Benefits of bypassing the grocery store
CPG companies often use their e-commerce platforms to test out new or long tail products since more information can be collected online than in stores and more products can be offered. In cities like New York, there aren’t grocery stores large enough to offer a full freezer of Ben & Jerry’s, so consumers are choosing between a few flavors, said Eley. And in some situations, consumers don’t want to lug around a case of Coke when they could have it delivered right to their door, Carroll said.
Large retailers don’t have the capability to do a quick limited batch of products that would force them to reset shelves.
“If I am a grocery retailer, I could see this as an opportunity to have someone else experiment and see if there’s a demand for a product that I could then lift in my stores,” Michelle Grant, head of retailing research at Euromonitor International, told Food Dive.
"If I am a grocery retailer, I could see this as an opportunity to have someone else experiment and see if there’s a demand for a product that I could then lift in my stores"
Head of Retailing Research at Euromonitor International
That’s why large CPG brands with hundreds of products are looking for new ways to go direct to consumer that wouldn’t be too large to scale, expensive to fulfill or compete against grocers who are critical to the brand’s success, said Pulsifer.
Although most retailers and brands are threatened by Amazon, most companies have partnered with the ecommerce giant to sell their products. Campbell Soup has hired a former Amazon and eBay executive to oversee the digital and ecommerce initiatives in order to bulk up its online efforts.
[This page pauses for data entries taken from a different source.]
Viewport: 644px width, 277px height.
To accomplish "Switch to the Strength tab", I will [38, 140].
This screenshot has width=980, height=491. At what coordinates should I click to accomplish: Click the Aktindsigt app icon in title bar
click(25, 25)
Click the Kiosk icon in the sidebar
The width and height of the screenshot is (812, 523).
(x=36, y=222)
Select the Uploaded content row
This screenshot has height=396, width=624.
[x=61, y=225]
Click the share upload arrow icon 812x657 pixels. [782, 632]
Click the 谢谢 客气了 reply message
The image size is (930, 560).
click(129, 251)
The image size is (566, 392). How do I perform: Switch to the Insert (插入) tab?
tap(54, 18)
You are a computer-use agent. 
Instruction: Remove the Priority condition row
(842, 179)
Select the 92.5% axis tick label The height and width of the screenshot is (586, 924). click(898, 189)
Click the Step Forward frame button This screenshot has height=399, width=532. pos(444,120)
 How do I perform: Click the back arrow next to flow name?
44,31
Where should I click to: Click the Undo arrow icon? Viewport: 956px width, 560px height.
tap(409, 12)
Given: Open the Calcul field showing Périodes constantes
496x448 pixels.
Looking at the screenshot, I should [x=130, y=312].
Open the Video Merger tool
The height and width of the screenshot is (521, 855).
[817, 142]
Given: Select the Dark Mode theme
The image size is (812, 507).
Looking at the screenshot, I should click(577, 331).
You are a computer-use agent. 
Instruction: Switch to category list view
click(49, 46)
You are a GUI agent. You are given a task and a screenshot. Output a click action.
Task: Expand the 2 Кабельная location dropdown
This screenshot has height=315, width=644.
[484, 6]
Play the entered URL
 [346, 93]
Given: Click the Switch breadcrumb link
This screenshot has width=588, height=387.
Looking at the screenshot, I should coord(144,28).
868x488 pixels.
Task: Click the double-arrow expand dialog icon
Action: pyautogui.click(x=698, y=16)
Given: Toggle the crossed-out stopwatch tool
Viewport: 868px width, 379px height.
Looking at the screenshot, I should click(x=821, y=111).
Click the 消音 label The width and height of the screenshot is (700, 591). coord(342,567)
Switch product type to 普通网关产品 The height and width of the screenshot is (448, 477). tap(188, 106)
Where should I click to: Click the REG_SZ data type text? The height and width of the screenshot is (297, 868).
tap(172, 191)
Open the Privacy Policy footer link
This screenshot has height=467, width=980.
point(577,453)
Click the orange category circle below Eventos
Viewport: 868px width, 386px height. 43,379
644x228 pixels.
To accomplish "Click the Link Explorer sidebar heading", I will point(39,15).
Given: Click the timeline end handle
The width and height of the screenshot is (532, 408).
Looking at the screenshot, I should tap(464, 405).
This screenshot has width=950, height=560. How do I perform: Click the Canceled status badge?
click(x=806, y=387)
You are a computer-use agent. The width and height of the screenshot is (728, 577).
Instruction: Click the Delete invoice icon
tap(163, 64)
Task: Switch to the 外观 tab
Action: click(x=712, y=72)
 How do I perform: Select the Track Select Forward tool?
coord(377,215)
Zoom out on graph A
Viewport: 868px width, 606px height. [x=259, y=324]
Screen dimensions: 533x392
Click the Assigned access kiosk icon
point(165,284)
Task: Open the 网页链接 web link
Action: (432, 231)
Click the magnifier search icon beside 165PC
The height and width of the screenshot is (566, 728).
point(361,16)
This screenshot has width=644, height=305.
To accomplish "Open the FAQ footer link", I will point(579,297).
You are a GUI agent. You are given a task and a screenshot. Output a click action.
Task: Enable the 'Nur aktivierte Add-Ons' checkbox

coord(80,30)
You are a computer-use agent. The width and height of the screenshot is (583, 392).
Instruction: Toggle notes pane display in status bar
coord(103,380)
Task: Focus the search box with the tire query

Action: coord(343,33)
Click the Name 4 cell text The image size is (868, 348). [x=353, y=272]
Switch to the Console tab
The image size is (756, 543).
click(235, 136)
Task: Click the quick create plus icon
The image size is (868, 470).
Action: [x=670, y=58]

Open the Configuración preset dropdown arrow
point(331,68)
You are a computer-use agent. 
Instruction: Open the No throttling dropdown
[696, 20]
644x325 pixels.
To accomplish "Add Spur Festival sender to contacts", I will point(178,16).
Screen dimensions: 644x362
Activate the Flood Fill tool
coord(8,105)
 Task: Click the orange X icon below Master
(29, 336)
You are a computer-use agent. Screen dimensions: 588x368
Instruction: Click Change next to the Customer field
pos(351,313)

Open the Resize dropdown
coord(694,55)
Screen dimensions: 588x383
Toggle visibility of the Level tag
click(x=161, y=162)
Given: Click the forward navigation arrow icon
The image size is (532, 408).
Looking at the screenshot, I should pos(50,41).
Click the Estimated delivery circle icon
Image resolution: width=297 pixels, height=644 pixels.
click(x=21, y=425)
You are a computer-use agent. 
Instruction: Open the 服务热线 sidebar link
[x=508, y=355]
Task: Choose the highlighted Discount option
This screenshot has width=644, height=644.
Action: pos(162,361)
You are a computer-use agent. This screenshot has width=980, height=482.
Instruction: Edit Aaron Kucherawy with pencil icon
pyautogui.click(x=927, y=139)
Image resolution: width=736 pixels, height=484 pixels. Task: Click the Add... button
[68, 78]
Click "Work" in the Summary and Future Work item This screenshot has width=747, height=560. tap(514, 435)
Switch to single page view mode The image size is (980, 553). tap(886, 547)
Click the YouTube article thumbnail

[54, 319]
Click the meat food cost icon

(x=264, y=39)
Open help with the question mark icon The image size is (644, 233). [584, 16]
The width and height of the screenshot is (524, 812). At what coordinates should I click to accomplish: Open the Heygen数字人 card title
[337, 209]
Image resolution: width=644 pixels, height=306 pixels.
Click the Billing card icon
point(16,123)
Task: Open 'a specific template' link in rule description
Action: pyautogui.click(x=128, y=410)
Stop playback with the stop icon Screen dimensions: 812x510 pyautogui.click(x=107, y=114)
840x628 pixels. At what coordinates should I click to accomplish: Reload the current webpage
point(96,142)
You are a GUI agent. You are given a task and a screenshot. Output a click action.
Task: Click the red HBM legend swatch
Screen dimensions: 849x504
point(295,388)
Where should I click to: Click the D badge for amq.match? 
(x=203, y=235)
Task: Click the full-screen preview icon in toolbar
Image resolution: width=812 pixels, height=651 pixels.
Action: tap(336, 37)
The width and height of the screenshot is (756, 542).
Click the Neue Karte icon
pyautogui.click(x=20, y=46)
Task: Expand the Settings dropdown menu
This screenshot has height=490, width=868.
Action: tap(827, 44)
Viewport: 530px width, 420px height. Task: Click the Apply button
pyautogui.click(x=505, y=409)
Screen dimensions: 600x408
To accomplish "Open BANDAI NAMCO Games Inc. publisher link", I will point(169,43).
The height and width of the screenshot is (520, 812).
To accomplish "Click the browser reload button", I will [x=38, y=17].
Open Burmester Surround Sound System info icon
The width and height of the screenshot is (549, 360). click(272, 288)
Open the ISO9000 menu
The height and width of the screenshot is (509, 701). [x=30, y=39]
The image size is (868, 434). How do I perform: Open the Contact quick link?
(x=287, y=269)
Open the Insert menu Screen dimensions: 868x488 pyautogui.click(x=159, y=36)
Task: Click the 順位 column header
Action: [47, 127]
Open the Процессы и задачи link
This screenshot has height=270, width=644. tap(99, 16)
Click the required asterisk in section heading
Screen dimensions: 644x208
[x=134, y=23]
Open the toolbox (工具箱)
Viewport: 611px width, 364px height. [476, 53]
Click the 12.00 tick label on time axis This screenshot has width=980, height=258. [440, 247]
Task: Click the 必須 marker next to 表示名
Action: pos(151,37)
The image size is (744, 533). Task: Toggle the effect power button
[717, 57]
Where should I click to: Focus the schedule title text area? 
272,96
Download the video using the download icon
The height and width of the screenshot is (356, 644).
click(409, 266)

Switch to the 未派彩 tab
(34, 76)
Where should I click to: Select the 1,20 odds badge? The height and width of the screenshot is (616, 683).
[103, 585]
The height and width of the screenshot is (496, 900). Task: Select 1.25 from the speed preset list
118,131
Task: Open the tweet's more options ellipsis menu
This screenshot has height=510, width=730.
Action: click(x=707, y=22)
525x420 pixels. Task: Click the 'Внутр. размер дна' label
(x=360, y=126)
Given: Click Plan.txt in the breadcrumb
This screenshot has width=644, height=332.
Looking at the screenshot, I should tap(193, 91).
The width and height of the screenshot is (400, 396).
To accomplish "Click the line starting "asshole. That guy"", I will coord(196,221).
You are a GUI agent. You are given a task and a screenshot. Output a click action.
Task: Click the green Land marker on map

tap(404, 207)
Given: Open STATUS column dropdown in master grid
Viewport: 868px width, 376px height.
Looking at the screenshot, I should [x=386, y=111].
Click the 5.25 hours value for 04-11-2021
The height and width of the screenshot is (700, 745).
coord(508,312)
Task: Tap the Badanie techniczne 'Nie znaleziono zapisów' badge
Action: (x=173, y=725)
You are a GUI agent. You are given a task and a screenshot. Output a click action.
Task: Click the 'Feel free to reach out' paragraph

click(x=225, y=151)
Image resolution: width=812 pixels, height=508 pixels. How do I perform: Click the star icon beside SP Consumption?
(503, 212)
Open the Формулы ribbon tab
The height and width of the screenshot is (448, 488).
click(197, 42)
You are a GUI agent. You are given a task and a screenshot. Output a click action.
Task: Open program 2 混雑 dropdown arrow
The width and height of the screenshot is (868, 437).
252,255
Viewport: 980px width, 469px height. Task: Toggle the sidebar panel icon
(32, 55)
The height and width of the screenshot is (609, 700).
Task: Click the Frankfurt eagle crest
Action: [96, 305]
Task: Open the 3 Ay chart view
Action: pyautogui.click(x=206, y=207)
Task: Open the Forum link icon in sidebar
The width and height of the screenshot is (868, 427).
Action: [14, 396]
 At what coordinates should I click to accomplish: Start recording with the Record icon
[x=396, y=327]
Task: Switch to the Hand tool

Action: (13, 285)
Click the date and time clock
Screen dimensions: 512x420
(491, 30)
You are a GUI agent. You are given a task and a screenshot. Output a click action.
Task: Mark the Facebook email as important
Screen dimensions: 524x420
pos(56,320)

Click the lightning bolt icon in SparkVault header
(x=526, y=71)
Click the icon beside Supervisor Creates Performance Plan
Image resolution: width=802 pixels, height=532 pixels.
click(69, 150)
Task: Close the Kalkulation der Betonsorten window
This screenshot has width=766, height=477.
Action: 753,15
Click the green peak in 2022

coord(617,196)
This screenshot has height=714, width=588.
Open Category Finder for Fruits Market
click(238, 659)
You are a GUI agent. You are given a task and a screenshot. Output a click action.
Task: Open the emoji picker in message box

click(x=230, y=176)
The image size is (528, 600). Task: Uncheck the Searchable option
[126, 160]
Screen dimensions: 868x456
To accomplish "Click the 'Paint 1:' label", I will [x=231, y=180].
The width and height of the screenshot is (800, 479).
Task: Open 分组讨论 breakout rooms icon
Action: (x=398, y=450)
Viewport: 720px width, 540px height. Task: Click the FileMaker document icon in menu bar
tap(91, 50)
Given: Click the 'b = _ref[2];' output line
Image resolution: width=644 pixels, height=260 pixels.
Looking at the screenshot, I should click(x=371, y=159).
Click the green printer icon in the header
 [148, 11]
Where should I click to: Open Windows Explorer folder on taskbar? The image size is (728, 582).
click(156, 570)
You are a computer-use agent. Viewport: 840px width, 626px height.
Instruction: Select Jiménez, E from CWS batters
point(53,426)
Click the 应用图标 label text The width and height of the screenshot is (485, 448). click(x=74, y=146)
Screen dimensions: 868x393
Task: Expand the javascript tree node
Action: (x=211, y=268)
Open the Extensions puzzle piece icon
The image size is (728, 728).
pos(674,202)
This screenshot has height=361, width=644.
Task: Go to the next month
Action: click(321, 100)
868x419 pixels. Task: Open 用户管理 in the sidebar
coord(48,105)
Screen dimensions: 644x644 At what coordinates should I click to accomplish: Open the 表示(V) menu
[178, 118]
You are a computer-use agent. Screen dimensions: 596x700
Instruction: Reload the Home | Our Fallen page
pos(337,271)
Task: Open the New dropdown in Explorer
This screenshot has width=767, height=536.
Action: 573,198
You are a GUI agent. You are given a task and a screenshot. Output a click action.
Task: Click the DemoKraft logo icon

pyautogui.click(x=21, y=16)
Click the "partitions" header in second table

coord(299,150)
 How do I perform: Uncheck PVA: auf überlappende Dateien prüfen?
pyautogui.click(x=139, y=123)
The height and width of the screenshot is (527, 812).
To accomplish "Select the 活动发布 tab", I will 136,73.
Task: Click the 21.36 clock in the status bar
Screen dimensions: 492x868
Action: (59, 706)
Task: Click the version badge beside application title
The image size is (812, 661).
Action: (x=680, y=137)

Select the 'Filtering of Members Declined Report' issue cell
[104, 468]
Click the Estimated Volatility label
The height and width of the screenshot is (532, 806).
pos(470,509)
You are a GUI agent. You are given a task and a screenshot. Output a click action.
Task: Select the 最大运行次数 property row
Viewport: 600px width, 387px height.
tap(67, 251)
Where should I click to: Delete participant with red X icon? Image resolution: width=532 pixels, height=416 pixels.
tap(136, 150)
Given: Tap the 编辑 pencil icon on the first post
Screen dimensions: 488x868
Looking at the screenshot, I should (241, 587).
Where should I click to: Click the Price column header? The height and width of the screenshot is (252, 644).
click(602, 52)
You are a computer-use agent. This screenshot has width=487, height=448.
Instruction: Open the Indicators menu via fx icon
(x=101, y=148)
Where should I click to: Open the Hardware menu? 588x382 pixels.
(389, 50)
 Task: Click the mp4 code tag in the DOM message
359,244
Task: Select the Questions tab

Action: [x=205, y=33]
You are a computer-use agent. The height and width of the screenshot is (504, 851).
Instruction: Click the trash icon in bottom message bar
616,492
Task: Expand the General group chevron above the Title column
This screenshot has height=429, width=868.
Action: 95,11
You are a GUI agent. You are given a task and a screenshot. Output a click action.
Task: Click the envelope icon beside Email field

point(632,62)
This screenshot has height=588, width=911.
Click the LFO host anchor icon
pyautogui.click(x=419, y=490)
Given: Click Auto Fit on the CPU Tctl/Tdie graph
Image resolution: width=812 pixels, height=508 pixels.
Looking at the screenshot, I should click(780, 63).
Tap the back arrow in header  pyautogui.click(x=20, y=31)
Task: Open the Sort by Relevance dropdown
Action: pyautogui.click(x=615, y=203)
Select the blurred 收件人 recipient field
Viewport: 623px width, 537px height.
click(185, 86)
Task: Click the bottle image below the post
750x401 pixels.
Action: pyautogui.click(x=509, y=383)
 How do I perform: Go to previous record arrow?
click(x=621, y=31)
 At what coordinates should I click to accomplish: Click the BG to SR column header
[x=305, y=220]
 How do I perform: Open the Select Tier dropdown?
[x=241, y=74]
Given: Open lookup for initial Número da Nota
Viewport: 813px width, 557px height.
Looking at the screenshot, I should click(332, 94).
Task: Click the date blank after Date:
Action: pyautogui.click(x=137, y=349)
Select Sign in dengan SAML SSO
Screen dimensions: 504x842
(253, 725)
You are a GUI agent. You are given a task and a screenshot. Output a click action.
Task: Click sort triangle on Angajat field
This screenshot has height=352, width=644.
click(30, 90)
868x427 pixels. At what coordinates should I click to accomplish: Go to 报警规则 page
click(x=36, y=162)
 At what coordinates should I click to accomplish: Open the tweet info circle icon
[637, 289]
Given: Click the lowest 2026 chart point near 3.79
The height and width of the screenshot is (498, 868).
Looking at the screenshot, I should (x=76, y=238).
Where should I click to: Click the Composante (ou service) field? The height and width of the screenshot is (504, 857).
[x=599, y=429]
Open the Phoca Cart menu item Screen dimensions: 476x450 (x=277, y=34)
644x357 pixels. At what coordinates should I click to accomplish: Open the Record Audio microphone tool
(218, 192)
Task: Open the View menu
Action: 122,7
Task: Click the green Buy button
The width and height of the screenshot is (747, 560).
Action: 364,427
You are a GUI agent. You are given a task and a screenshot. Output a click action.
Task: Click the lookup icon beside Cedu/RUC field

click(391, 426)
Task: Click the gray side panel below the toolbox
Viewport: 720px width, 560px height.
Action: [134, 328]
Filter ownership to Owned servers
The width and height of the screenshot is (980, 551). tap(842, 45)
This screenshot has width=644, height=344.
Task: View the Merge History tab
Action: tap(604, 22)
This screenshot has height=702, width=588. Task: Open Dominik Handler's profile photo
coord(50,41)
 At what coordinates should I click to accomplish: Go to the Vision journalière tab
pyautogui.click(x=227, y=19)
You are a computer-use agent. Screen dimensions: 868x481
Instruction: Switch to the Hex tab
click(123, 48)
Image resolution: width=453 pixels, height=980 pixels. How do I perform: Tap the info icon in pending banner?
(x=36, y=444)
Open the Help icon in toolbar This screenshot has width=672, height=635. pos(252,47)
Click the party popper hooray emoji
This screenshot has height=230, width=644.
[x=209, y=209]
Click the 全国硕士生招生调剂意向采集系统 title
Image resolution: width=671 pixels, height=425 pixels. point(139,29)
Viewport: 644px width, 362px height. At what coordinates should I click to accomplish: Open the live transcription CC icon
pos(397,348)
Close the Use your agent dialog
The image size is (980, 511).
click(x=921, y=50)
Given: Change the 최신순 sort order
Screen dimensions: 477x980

Ben & Jerry’s doesn’t see Amazon as a threat and sells ice cream to consumers through the mega-retailer. Eley said customers who want a pint of ice cream or a large quantity of the same flavor will buy from Amazon, but those who want a variety of products in bulk, a gift, or an exclusive flavor buy directly through Ben & Jerry’s.
The pressure from Amazon-Whole Foods has forced brands to step up their e-commerce efforts. In 2015, Mondelez announced the goal of selling $1 billion online by 2020.
As the trend of selling direct to consumer continues to grow, so do the implications. There are a billion smartphone and computer owners who can demand services immediately now. and as everyday life moves to the internet, so does grocery shopping.
Brands and grocers need to prepare for boost in direct to consumer demands in the United States. Brands specifically need to create a unique direct to consumer model that isn't difficult to scale or expensive to fulfill.
"It has to be a unique approach. It has to be a unique business model and I think, like I said, I don't know that there's a lot of people out there in the CPG space who are doing it," said Pulsifer.